Could you copy the records word for word, starting at the line that contains "coordinates (579, 745)." and stopping after the line that contains "The image size is (874, 781)."?

### INPUT MATERIAL
"""
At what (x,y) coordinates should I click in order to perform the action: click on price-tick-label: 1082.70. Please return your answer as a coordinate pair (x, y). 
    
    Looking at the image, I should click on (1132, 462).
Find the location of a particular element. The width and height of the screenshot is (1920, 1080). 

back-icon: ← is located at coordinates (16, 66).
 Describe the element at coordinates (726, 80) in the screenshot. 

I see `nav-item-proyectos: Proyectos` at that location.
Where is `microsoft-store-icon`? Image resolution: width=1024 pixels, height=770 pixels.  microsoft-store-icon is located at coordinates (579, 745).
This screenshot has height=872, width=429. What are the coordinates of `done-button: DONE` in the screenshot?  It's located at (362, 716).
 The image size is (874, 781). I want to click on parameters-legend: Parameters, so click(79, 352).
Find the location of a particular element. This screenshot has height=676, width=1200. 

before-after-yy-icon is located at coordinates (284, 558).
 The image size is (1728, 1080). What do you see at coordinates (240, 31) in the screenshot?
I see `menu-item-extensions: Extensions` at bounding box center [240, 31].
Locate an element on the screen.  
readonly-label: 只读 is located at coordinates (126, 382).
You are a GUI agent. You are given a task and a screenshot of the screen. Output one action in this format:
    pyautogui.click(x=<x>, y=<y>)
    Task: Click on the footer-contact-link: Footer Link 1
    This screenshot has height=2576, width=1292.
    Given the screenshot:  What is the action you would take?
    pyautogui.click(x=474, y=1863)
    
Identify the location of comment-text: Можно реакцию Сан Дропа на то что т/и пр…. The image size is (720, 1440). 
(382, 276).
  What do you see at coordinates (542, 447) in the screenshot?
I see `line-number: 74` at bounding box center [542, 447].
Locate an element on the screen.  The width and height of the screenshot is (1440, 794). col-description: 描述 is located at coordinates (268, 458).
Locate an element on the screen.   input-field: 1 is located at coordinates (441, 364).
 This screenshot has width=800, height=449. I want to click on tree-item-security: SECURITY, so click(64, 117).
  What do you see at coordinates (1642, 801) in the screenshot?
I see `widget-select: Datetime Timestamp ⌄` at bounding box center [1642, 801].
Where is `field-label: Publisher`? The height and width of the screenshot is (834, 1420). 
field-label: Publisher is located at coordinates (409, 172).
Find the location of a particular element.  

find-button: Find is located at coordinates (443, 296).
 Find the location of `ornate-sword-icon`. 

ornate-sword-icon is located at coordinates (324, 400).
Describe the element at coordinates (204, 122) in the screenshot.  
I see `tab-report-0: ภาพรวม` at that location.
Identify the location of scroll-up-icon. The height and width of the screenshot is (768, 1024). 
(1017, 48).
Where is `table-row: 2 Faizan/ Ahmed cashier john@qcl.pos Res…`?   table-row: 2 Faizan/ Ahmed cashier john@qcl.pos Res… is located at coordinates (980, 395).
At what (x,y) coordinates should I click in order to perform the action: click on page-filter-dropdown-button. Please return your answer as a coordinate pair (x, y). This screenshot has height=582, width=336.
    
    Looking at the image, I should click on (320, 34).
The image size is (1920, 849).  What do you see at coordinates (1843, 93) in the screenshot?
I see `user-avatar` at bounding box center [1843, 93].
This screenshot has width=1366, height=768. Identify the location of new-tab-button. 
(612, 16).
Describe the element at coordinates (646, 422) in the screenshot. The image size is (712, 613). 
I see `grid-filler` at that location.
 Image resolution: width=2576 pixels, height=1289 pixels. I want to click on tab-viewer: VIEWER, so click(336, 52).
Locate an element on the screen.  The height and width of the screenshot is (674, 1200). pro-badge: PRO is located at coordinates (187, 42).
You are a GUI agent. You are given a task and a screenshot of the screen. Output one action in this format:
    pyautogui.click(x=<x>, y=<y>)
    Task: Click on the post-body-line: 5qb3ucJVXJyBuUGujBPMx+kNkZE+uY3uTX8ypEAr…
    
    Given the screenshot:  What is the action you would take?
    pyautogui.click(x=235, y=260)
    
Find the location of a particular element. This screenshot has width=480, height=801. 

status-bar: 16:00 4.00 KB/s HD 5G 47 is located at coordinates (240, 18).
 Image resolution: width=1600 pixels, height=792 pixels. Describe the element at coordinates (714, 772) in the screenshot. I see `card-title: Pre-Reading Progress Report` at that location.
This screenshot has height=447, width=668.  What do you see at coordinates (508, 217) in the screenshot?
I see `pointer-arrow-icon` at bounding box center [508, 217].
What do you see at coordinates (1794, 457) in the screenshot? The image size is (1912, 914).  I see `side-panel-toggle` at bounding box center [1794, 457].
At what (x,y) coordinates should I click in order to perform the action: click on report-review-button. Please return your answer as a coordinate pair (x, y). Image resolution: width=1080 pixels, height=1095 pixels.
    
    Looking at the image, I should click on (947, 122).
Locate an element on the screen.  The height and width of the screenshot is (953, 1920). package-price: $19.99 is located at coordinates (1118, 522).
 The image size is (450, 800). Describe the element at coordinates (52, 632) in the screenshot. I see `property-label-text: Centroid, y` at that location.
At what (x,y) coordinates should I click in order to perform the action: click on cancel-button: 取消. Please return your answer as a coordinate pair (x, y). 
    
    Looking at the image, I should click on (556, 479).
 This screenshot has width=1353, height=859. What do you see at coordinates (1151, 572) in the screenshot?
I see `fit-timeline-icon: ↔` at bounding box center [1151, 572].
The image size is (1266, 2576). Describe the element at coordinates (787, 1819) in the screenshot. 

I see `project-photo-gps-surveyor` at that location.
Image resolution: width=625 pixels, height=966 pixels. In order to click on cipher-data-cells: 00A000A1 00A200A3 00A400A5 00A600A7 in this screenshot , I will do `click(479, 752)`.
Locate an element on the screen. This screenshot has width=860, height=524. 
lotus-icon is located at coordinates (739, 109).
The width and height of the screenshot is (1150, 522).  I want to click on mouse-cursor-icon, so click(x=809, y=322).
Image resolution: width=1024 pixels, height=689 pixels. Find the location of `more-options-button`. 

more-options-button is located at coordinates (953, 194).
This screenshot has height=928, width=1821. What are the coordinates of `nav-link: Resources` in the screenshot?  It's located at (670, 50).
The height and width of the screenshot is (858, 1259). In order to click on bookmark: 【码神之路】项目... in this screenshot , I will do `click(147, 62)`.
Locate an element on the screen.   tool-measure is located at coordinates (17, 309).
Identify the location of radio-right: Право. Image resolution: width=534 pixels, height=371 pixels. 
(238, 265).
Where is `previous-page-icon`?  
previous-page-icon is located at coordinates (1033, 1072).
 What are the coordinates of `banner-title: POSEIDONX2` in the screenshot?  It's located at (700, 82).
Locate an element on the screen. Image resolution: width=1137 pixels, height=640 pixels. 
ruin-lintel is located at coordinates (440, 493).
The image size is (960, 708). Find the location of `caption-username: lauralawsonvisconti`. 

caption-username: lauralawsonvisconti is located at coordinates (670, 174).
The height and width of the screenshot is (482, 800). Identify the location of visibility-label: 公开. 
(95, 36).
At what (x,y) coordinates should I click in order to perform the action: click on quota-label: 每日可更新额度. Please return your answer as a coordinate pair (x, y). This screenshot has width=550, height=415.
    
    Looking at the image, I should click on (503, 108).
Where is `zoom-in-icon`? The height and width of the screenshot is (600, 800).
"""
### YOUR SOLUTION
Where is `microsoft-store-icon`? Image resolution: width=1024 pixels, height=770 pixels.  microsoft-store-icon is located at coordinates (579, 745).
This screenshot has height=872, width=429. What are the coordinates of `done-button: DONE` in the screenshot?  It's located at (362, 716).
 The image size is (874, 781). I want to click on parameters-legend: Parameters, so click(79, 352).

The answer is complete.